WHAT IS REQUIRED: Copy out the items starting at the line that contains "Where should I" and ending at the line that contains "This screenshot has", with no changes.

MATERIAL FOR THIS TASK:
-- Begin --
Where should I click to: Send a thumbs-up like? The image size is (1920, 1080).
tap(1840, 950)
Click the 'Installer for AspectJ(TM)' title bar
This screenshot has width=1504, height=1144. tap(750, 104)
-- End --
-- Begin --
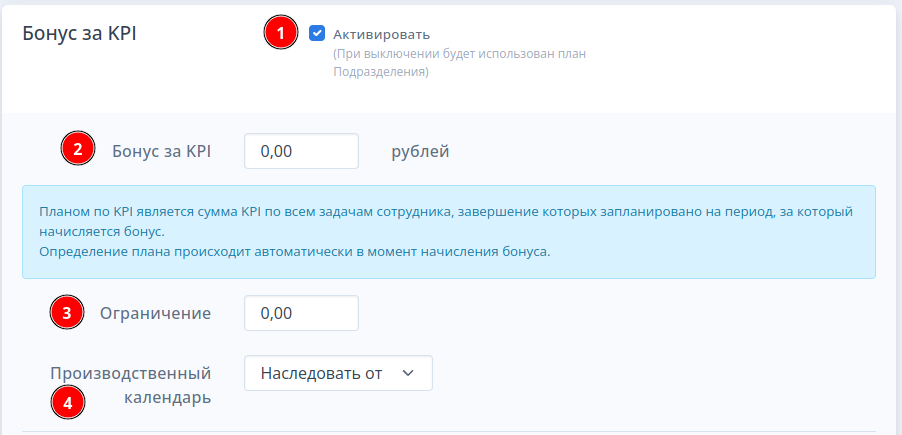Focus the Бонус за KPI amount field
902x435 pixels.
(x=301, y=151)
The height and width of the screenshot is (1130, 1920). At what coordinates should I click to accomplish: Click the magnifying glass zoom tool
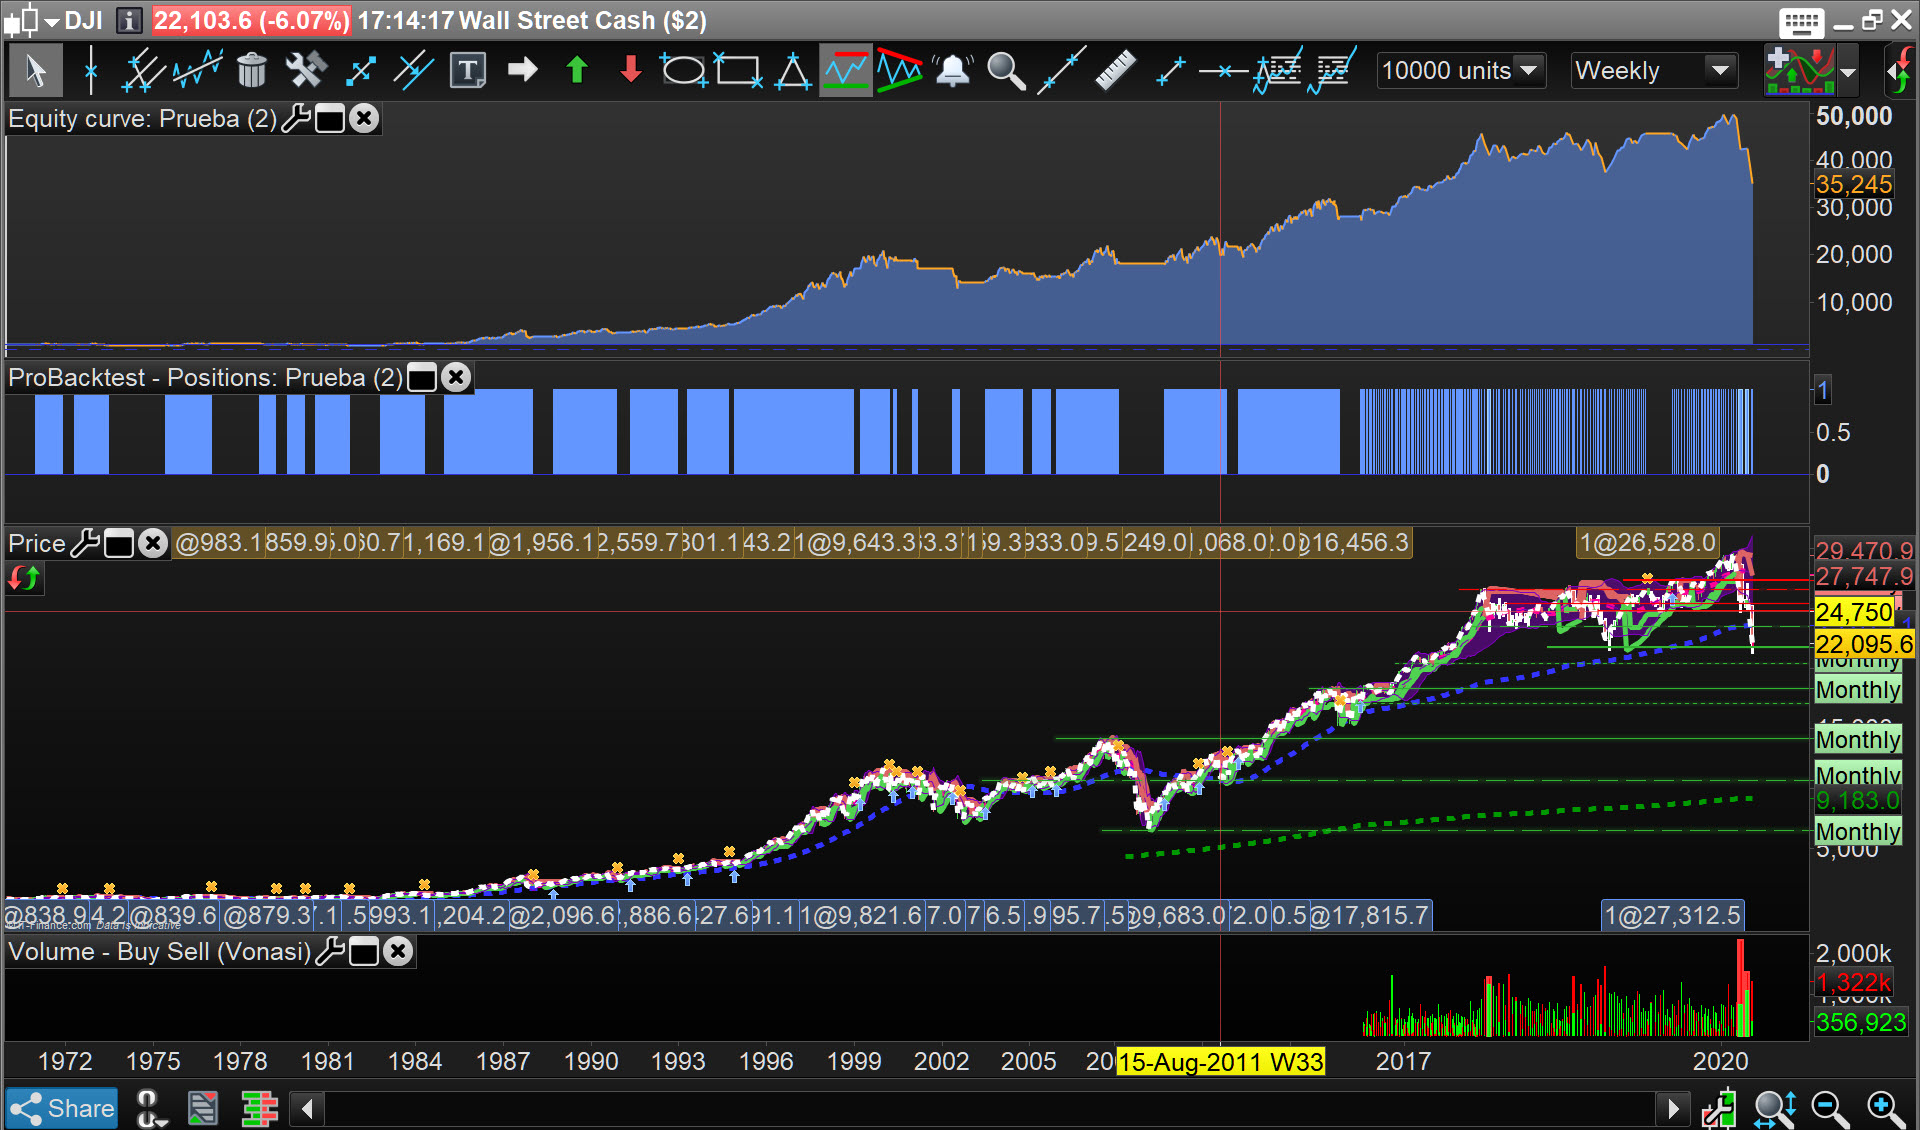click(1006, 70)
-- End --
RESULT FOR THIS TASK:
Where should I click to: Send a thumbs-up like? The image size is (1920, 1080).
tap(1840, 950)
Click the 'Installer for AspectJ(TM)' title bar
This screenshot has width=1504, height=1144. tap(750, 104)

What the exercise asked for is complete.